Vaktiniz varsa ve günlerden Pazartesi değilse Kontes Adriana Marcello tarafından 1872 yılında kurulmuş tarihi Dantel Müzesini görebilirsiniz. Eğer vaktiniz yok ve Dantel Müzesini göremediyseniz Ülkemizde Kastamonu’da bulunan Dantel Evini görebilirsiniz. Çok güzel danteller sergileniyor. Mağazalarda satılan danteller genellikle fabrikasyon ve ucuz. El işçiliği almaya kalkarsanız oldukça pahalı.

Burano Adası 2 saatte gezilecek bir yer. Adanın meydanındaki San Martino Kilisesi’ne ait olan 53 m’lik çan kulesi eğik. Adada evler genellikle 2-3 katlı olduğundan çan kulesi adanın hemen her yerinden görünüyor. Dışarıdan bakıldığında 1000 yılına dayanan kilisenin ana girişi yok. Santa Barbara Şapeli yakınlarındaki Rönesans kapısından girilir.

Adadan dönüş için bekliyoruz. Vaporetto durağının karşısındaki küçük bir parkta bulunan bir heykel dikkatimiz çekiyor.
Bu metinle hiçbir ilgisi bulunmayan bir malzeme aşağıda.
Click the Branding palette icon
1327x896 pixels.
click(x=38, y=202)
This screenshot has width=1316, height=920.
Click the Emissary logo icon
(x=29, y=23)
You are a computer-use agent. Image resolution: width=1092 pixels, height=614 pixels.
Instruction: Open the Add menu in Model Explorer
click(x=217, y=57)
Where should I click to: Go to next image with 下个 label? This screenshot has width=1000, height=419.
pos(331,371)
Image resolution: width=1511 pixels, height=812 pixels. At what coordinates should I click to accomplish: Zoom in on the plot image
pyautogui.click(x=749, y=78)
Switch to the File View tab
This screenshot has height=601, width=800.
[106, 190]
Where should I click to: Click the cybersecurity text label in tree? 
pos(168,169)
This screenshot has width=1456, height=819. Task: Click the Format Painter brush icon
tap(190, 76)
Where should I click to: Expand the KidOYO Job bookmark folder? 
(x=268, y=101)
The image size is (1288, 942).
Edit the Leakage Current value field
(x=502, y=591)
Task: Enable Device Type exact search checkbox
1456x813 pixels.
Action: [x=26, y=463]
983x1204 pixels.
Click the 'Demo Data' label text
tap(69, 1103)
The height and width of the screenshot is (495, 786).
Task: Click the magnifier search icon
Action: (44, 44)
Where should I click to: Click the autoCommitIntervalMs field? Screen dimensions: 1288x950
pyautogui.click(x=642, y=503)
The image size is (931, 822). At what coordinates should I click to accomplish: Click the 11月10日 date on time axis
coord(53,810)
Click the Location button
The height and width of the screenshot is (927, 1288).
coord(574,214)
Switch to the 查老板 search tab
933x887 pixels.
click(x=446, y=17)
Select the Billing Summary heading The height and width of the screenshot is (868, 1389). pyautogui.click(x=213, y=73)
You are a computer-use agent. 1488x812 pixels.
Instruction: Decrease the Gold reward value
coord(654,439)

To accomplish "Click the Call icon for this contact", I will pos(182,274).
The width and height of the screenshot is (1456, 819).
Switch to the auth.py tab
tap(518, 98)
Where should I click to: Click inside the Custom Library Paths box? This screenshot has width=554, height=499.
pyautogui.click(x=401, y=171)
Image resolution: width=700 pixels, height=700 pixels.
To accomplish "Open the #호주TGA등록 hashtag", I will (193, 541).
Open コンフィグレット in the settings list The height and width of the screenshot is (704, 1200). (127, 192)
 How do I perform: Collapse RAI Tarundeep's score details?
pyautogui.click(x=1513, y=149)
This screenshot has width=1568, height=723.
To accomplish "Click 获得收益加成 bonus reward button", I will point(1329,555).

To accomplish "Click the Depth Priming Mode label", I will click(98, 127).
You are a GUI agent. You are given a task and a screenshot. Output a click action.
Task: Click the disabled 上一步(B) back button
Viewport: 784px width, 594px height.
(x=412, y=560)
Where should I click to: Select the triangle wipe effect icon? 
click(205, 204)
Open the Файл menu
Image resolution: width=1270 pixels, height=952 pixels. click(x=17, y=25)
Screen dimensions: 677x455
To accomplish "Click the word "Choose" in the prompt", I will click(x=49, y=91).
Haydi gidelim bakalım heykele.

Remigio Barbaro’nun “Barışı Beklerken” imalı adını taşıyan heykel sıkıntı içinde olan çıplak bir genç kadını gösteriyor. Belki karısı ya da kız arkadaşı, yaşamını denizde sağlayan ve geri dönmeyecek olan birçok adamdan biri için haykırıyor. Heykel 1956 Bienali sırasında Adultera adı altında sergilenmiş..

Murano ve Burano Adasına nasıl geleceksiniz?

Venedik’ten geliyorsanız önce Murano, sonra Burano yapmalısınız. Vaktiniz varsa Burano’dan Torcello’ya da geçebilirsiniz. Bu arada deniz taksileri Murano’dan önce San Michele durağında duruyor. Burası Venedik mezarlığının bulunduğu boş bir ada. Bazen turistler yanlışlıkla burada inebiliyor. Boşa vakit kaybetmemek için dikkat. Ama ada hakkında küçük bir bilgi verelim. Ölülerin, şehir yerine bu adaya adasına gömülmesine, ilk olarak Napolyon karar vermiş. Mezarların bu adada kalmasına da sadece 10 yıl izin veriliyormuş.  10 yılın sonunda vakti geldiğinde yeni gelenlere yer açmak üzere, mezarlar açılıp, kemikler yakılmaya gönderiliyormuş.

Murano & Burano adalarına gitmek için biletlerinizi 24 saatlik biletlerden alın. Çünkü tek yön vapur bileti 7€. Küçük bir hesap: Murano’ya gidiş+ dönüş=14€; Burano’ya gidiş+dönüş= 14€.. Etti mi size 28 €. Ama 24 saatlik bilet 20€.